>>
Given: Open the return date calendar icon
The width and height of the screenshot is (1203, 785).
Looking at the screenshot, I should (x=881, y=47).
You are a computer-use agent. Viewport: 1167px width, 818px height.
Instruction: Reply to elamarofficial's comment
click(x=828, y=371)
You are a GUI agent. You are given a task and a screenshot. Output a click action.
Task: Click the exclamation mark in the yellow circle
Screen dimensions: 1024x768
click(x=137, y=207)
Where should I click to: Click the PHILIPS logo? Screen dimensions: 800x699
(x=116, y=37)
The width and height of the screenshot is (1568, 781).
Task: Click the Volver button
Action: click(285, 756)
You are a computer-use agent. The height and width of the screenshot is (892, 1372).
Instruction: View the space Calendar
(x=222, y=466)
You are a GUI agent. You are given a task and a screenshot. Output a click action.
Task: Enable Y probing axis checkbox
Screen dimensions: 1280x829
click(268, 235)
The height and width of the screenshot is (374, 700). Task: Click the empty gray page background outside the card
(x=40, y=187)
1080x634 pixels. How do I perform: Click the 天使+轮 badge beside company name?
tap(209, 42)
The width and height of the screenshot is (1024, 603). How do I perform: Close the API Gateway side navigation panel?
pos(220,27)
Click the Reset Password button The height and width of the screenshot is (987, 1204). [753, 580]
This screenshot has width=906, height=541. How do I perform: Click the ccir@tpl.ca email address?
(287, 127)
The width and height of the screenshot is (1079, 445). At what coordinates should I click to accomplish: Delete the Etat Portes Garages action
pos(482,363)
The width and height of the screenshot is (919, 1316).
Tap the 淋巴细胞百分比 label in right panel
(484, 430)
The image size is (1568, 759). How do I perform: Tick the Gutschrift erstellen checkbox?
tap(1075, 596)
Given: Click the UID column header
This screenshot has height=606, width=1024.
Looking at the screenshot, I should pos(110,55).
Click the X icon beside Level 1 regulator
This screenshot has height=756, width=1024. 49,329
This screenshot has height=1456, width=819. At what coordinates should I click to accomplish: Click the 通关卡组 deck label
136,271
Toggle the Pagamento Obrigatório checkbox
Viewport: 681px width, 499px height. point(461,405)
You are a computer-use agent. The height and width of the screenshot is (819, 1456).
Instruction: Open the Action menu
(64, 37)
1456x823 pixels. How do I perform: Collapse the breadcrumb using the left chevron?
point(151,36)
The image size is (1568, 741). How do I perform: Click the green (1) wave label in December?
<<
# WHAT YOU WILL DO:
Copy out, unchanged, the stretch of data above from the line containing "You are a computer-use agent. Viewport: 1167px" through the line containing "(x=222, y=466)", including both of those lines.

# WRITTEN REPLY:
You are a computer-use agent. Viewport: 1167px width, 818px height.
Instruction: Reply to elamarofficial's comment
click(x=828, y=371)
You are a GUI agent. You are given a task and a screenshot. Output a click action.
Task: Click the exclamation mark in the yellow circle
Screen dimensions: 1024x768
click(x=137, y=207)
Where should I click to: Click the PHILIPS logo? Screen dimensions: 800x699
(x=116, y=37)
The width and height of the screenshot is (1568, 781).
Task: Click the Volver button
Action: click(285, 756)
You are a computer-use agent. The height and width of the screenshot is (892, 1372).
Instruction: View the space Calendar
(x=222, y=466)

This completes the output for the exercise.